(Problem to work on) The expected output is each entry, given again exactly.

(Exercise data)
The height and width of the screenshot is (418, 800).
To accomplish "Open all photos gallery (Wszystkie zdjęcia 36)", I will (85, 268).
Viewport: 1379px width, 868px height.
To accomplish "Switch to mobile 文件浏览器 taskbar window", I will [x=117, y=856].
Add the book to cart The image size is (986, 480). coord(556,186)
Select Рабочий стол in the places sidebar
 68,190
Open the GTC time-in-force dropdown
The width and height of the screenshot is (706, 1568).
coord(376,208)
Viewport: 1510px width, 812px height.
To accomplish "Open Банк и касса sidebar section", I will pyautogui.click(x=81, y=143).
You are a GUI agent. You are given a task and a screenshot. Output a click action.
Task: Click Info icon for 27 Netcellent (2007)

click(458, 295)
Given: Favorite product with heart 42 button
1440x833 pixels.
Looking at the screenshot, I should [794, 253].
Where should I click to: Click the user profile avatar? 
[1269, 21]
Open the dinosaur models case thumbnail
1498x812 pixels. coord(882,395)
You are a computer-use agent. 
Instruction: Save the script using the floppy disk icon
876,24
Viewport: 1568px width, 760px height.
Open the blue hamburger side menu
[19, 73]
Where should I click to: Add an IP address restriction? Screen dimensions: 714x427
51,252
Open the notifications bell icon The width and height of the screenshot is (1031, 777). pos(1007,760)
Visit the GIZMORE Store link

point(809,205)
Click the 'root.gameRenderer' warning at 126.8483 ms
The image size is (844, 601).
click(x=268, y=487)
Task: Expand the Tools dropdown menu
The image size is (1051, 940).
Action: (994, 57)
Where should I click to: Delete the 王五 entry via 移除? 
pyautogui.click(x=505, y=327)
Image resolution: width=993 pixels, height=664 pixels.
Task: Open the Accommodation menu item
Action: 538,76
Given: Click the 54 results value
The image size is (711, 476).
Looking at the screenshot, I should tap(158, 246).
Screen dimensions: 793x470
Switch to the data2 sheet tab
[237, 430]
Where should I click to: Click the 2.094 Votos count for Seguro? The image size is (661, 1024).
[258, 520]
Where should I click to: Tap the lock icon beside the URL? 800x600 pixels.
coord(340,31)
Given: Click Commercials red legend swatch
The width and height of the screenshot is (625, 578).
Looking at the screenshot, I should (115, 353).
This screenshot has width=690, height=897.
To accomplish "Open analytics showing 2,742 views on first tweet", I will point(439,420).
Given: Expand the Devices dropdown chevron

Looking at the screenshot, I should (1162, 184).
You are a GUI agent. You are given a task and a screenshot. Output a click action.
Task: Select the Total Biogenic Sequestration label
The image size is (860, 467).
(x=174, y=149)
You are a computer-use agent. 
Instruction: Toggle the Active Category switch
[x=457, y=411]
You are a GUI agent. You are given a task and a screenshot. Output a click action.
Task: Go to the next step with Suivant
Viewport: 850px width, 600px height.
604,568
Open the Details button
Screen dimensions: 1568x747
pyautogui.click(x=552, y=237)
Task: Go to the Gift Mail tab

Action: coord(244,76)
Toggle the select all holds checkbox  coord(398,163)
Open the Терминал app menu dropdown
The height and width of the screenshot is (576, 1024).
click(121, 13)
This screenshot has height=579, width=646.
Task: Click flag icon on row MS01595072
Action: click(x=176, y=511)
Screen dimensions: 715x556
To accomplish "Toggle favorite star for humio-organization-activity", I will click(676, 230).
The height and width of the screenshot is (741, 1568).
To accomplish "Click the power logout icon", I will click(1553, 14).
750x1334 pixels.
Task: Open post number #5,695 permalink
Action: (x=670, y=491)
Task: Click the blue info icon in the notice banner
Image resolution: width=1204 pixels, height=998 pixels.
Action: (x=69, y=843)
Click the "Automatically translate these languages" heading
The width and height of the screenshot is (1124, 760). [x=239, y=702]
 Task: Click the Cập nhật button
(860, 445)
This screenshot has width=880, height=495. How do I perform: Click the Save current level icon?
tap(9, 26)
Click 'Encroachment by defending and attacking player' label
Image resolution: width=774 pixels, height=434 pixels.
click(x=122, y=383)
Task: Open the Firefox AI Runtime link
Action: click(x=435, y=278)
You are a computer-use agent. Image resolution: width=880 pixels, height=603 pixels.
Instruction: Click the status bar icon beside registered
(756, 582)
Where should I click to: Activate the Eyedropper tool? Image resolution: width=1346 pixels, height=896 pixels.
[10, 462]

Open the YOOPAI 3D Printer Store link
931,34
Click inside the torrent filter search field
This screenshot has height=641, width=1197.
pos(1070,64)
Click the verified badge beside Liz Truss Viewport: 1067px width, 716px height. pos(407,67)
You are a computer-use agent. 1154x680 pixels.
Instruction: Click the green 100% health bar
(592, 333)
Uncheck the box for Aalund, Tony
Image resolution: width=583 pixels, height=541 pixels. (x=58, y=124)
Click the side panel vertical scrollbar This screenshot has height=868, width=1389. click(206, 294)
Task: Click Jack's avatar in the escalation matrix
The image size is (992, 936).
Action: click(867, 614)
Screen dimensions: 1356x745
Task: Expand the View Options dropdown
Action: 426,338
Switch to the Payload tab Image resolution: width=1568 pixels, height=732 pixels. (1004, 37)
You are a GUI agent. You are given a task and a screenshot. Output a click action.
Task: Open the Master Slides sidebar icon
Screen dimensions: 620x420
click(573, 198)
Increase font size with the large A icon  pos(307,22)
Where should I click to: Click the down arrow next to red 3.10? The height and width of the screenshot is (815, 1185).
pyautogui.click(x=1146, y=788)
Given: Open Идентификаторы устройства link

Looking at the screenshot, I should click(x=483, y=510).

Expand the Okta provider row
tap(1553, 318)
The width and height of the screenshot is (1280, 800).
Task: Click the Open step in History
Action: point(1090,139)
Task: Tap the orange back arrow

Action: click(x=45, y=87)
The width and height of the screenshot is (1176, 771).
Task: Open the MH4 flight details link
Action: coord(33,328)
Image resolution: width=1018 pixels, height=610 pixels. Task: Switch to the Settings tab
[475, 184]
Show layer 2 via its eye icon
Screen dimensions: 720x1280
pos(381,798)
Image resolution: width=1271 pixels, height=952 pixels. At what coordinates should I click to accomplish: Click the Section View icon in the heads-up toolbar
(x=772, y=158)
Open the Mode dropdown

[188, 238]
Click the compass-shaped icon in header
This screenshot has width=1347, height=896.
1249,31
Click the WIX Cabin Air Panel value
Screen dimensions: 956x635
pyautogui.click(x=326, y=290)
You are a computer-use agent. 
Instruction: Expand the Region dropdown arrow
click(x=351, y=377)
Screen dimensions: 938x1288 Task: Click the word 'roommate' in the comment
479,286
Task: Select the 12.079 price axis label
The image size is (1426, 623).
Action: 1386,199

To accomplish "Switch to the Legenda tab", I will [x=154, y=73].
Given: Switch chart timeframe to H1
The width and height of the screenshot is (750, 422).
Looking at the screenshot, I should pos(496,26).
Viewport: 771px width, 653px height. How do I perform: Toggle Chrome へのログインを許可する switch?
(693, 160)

(Exercise solution)
The height and width of the screenshot is (418, 800).
To accomplish "Open all photos gallery (Wszystkie zdjęcia 36)", I will (85, 268).
Viewport: 1379px width, 868px height.
To accomplish "Switch to mobile 文件浏览器 taskbar window", I will [x=117, y=856].
Add the book to cart The image size is (986, 480). coord(556,186)
Select Рабочий стол in the places sidebar
 68,190
Open the GTC time-in-force dropdown
The width and height of the screenshot is (706, 1568).
coord(376,208)
Viewport: 1510px width, 812px height.
To accomplish "Open Банк и касса sidebar section", I will pyautogui.click(x=81, y=143).
You are a GUI agent. You are given a task and a screenshot. Output a click action.
Task: Click Info icon for 27 Netcellent (2007)

click(458, 295)
Given: Favorite product with heart 42 button
1440x833 pixels.
Looking at the screenshot, I should [794, 253].
Where should I click to: Click the user profile avatar? 
[1269, 21]
Open the dinosaur models case thumbnail
1498x812 pixels. coord(882,395)
You are a computer-use agent. 
Instruction: Save the script using the floppy disk icon
876,24
Viewport: 1568px width, 760px height.
Open the blue hamburger side menu
[19, 73]
Where should I click to: Add an IP address restriction? Screen dimensions: 714x427
51,252
Open the notifications bell icon The width and height of the screenshot is (1031, 777). pos(1007,760)
Visit the GIZMORE Store link

point(809,205)
Click the 'root.gameRenderer' warning at 126.8483 ms
The image size is (844, 601).
click(x=268, y=487)
Task: Expand the Tools dropdown menu
The image size is (1051, 940).
Action: (994, 57)
Where should I click to: Delete the 王五 entry via 移除? 
pyautogui.click(x=505, y=327)
Image resolution: width=993 pixels, height=664 pixels.
Task: Open the Accommodation menu item
Action: 538,76
Given: Click the 54 results value
The image size is (711, 476).
Looking at the screenshot, I should tap(158, 246).
Screen dimensions: 793x470
Switch to the data2 sheet tab
[237, 430]
Where should I click to: Click the 2.094 Votos count for Seguro? The image size is (661, 1024).
[258, 520]
Where should I click to: Tap the lock icon beside the URL? 800x600 pixels.
coord(340,31)
Given: Click Commercials red legend swatch
The width and height of the screenshot is (625, 578).
Looking at the screenshot, I should (115, 353).
This screenshot has width=690, height=897.
To accomplish "Open analytics showing 2,742 views on first tweet", I will point(439,420).
Given: Expand the Devices dropdown chevron

Looking at the screenshot, I should (1162, 184).
You are a GUI agent. You are given a task and a screenshot. Output a click action.
Task: Select the Total Biogenic Sequestration label
The image size is (860, 467).
(x=174, y=149)
You are a computer-use agent. 
Instruction: Toggle the Active Category switch
[x=457, y=411]
You are a GUI agent. You are given a task and a screenshot. Output a click action.
Task: Go to the next step with Suivant
Viewport: 850px width, 600px height.
604,568
Open the Details button
Screen dimensions: 1568x747
pyautogui.click(x=552, y=237)
Task: Go to the Gift Mail tab

Action: coord(244,76)
Toggle the select all holds checkbox  coord(398,163)
Open the Терминал app menu dropdown
The height and width of the screenshot is (576, 1024).
click(121, 13)
This screenshot has height=579, width=646.
Task: Click flag icon on row MS01595072
Action: click(x=176, y=511)
Screen dimensions: 715x556
To accomplish "Toggle favorite star for humio-organization-activity", I will click(676, 230).
The height and width of the screenshot is (741, 1568).
To accomplish "Click the power logout icon", I will click(1553, 14).
750x1334 pixels.
Task: Open post number #5,695 permalink
Action: (x=670, y=491)
Task: Click the blue info icon in the notice banner
Image resolution: width=1204 pixels, height=998 pixels.
Action: (x=69, y=843)
Click the "Automatically translate these languages" heading
The width and height of the screenshot is (1124, 760). [x=239, y=702]
 Task: Click the Cập nhật button
(860, 445)
This screenshot has width=880, height=495. How do I perform: Click the Save current level icon?
tap(9, 26)
Click 'Encroachment by defending and attacking player' label
Image resolution: width=774 pixels, height=434 pixels.
click(x=122, y=383)
Task: Open the Firefox AI Runtime link
Action: click(x=435, y=278)
You are a computer-use agent. Image resolution: width=880 pixels, height=603 pixels.
Instruction: Click the status bar icon beside registered
(756, 582)
Where should I click to: Activate the Eyedropper tool? Image resolution: width=1346 pixels, height=896 pixels.
[10, 462]

Open the YOOPAI 3D Printer Store link
931,34
Click inside the torrent filter search field
This screenshot has height=641, width=1197.
pos(1070,64)
Click the verified badge beside Liz Truss Viewport: 1067px width, 716px height. pos(407,67)
You are a computer-use agent. 1154x680 pixels.
Instruction: Click the green 100% health bar
(592, 333)
Uncheck the box for Aalund, Tony
Image resolution: width=583 pixels, height=541 pixels. (x=58, y=124)
Click the side panel vertical scrollbar This screenshot has height=868, width=1389. click(206, 294)
Task: Click Jack's avatar in the escalation matrix
The image size is (992, 936).
Action: click(867, 614)
Screen dimensions: 1356x745
Task: Expand the View Options dropdown
Action: 426,338
Switch to the Payload tab Image resolution: width=1568 pixels, height=732 pixels. (1004, 37)
You are a GUI agent. You are given a task and a screenshot. Output a click action.
Task: Open the Master Slides sidebar icon
Screen dimensions: 620x420
click(573, 198)
Increase font size with the large A icon  pos(307,22)
Where should I click to: Click the down arrow next to red 3.10? The height and width of the screenshot is (815, 1185).
pyautogui.click(x=1146, y=788)
Given: Open Идентификаторы устройства link

Looking at the screenshot, I should click(x=483, y=510).

Expand the Okta provider row
tap(1553, 318)
The width and height of the screenshot is (1280, 800).
Task: Click the Open step in History
Action: point(1090,139)
Task: Tap the orange back arrow

Action: click(x=45, y=87)
The width and height of the screenshot is (1176, 771).
Task: Open the MH4 flight details link
Action: coord(33,328)
Image resolution: width=1018 pixels, height=610 pixels. Task: Switch to the Settings tab
[475, 184]
Show layer 2 via its eye icon
Screen dimensions: 720x1280
pos(381,798)
Image resolution: width=1271 pixels, height=952 pixels. At what coordinates should I click to accomplish: Click the Section View icon in the heads-up toolbar
(x=772, y=158)
Open the Mode dropdown

[188, 238]
Click the compass-shaped icon in header
This screenshot has width=1347, height=896.
1249,31
Click the WIX Cabin Air Panel value
Screen dimensions: 956x635
pyautogui.click(x=326, y=290)
You are a computer-use agent. 
Instruction: Expand the Region dropdown arrow
click(x=351, y=377)
Screen dimensions: 938x1288 Task: Click the word 'roommate' in the comment
479,286
Task: Select the 12.079 price axis label
The image size is (1426, 623).
Action: 1386,199

To accomplish "Switch to the Legenda tab", I will [x=154, y=73].
Given: Switch chart timeframe to H1
The width and height of the screenshot is (750, 422).
Looking at the screenshot, I should pos(496,26).
Viewport: 771px width, 653px height. How do I perform: Toggle Chrome へのログインを許可する switch?
(693, 160)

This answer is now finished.